::: SOURCE MATERIAL :::

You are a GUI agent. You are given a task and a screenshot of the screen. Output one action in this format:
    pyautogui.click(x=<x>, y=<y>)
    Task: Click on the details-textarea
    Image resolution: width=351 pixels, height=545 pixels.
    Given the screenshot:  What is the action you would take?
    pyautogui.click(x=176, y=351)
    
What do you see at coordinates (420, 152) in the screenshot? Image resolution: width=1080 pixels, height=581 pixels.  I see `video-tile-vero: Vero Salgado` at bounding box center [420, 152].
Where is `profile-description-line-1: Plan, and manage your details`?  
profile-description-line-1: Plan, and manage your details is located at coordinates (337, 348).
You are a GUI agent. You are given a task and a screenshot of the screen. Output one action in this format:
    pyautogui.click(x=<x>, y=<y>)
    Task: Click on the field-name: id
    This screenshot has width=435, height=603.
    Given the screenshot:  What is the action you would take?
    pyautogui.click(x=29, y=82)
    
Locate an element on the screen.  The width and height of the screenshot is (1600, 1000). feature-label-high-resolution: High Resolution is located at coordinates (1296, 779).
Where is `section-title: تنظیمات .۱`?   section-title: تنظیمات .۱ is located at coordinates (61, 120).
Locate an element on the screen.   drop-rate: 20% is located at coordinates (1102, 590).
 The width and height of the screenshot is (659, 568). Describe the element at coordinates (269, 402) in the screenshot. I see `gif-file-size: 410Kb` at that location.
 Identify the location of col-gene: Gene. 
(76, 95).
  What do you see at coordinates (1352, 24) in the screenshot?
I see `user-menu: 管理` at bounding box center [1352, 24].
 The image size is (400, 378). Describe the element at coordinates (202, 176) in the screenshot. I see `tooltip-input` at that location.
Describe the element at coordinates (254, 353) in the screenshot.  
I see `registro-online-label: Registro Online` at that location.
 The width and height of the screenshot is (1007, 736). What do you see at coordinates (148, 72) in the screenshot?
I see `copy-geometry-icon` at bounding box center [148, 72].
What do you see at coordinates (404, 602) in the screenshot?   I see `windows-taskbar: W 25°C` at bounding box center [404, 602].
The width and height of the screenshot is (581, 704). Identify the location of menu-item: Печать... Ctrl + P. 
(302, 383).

:::

WHAT YOU WILL DO – Rewrite all the data above as a numbered list, leaving out any blank lines.

SOLUTION FOR THIS PROBLEM –
1. You are a GUI agent. You are given a task and a screenshot of the screen. Output one action in this format:
2.     pyautogui.click(x=<x>, y=<y>)
3.     Task: Click on the details-textarea
4.     Image resolution: width=351 pixels, height=545 pixels.
5.     Given the screenshot:  What is the action you would take?
6.     pyautogui.click(x=176, y=351)
7. What do you see at coordinates (420, 152) in the screenshot? Image resolution: width=1080 pixels, height=581 pixels.  I see `video-tile-vero: Vero Salgado` at bounding box center [420, 152].
8. Where is `profile-description-line-1: Plan, and manage your details`?  
9. profile-description-line-1: Plan, and manage your details is located at coordinates (337, 348).
10. You are a GUI agent. You are given a task and a screenshot of the screen. Output one action in this format:
11.     pyautogui.click(x=<x>, y=<y>)
12.     Task: Click on the field-name: id
13.     This screenshot has width=435, height=603.
14.     Given the screenshot:  What is the action you would take?
15.     pyautogui.click(x=29, y=82)
16. Locate an element on the screen.  The width and height of the screenshot is (1600, 1000). feature-label-high-resolution: High Resolution is located at coordinates (1296, 779).
17. Where is `section-title: تنظیمات .۱`?   section-title: تنظیمات .۱ is located at coordinates (61, 120).
18. Locate an element on the screen.   drop-rate: 20% is located at coordinates (1102, 590).
19.  The width and height of the screenshot is (659, 568). Describe the element at coordinates (269, 402) in the screenshot. I see `gif-file-size: 410Kb` at that location.
20.  Identify the location of col-gene: Gene. 
21. (76, 95).
22.   What do you see at coordinates (1352, 24) in the screenshot?
23. I see `user-menu: 管理` at bounding box center [1352, 24].
24.  The image size is (400, 378). Describe the element at coordinates (202, 176) in the screenshot. I see `tooltip-input` at that location.
25. Describe the element at coordinates (254, 353) in the screenshot.  
26. I see `registro-online-label: Registro Online` at that location.
27.  The width and height of the screenshot is (1007, 736). What do you see at coordinates (148, 72) in the screenshot?
28. I see `copy-geometry-icon` at bounding box center [148, 72].
29. What do you see at coordinates (404, 602) in the screenshot?   I see `windows-taskbar: W 25°C` at bounding box center [404, 602].
30. The width and height of the screenshot is (581, 704). Identify the location of menu-item: Печать... Ctrl + P. 
31. (302, 383).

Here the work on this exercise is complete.